**Passage given:**
•••••

As many validators as desired can be added, and a clump is only kept if all return True. If not, a clump is remerged into its parent. Custom validators can easily be added. A validator function must only accept a Clump object and either return True or False.

def _minimum_gas_mass(clump, min_mass):
    return clump["gas", "mass"].sum() >= min_mass


add_validator("minimum_gas_mass", _minimum_gas_mass)

The add_validator() function adds the validator to a registry that can be accessed by the clump finder. Then, the validator can be added to the clump finding just like the others.

master_clump.add_validator("minimum_gas_mass", ds.quan(1.0, "Msun"))

Running the Clump Finder

Clump finding then proceeds by calling the find_clumps() function. This function accepts the Clump object, the initial minimum and maximum of the contouring field, and the step size. The lower value of the contour finder will be continually multiplied by the step size.

c_min = data_source["gas", "density"].min()
c_max = data_source["gas", "density"].max()
step = 2.0
find_clumps(master_clump, c_min, c_max, step)

Calculating Clump Quantities

By default, a number of quantities will be calculated for each clump when the clump finding process has finished. The default quantities are: total_cells, mass, mass_weighted_jeans_mass, volume_weighted_jeans_mass, max_grid_level, min_number_density, and max_number_density. Additional items can be added with the add_info_item() function.

master_clump.add_info_item("total_cells")

Just like the validators, custom info items can be added by defining functions that minimally accept a Clump object and return a format string to be printed and the value. These are then added to the list of available info items by calling add_clump_info():

def _mass_weighted_jeans_mass(clump):
    jeans_mass = clump.data.quantities.weighted_average_quantity(
        "jeans_mass", ("gas", "mass")

•••••

**Supplied information:**
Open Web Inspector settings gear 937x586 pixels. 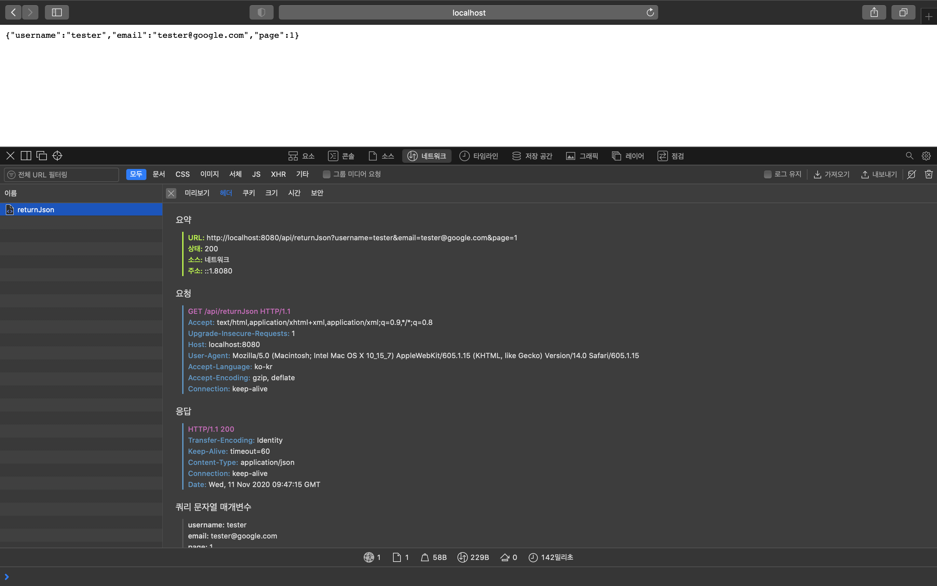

•••••

**Problem:**
Write out the clump-finding passage above word for word, from its first line to its last, code included.

**Response to the exercise:**
As many validators as desired can be added, and a clump is only kept if all return True. If not, a clump is remerged into its parent. Custom validators can easily be added. A validator function must only accept a Clump object and either return True or False.

def _minimum_gas_mass(clump, min_mass):
    return clump["gas", "mass"].sum() >= min_mass


add_validator("minimum_gas_mass", _minimum_gas_mass)

The add_validator() function adds the validator to a registry that can be accessed by the clump finder. Then, the validator can be added to the clump finding just like the others.

master_clump.add_validator("minimum_gas_mass", ds.quan(1.0, "Msun"))

Running the Clump Finder

Clump finding then proceeds by calling the find_clumps() function. This function accepts the Clump object, the initial minimum and maximum of the contouring field, and the step size. The lower value of the contour finder will be continually multiplied by the step size.

c_min = data_source["gas", "density"].min()
c_max = data_source["gas", "density"].max()
step = 2.0
find_clumps(master_clump, c_min, c_max, step)

Calculating Clump Quantities

By default, a number of quantities will be calculated for each clump when the clump finding process has finished. The default quantities are: total_cells, mass, mass_weighted_jeans_mass, volume_weighted_jeans_mass, max_grid_level, min_number_density, and max_number_density. Additional items can be added with the add_info_item() function.

master_clump.add_info_item("total_cells")

Just like the validators, custom info items can be added by defining functions that minimally accept a Clump object and return a format string to be printed and the value. These are then added to the list of available info items by calling add_clump_info():

def _mass_weighted_jeans_mass(clump):
    jeans_mass = clump.data.quantities.weighted_average_quantity(
        "jeans_mass", ("gas", "mass")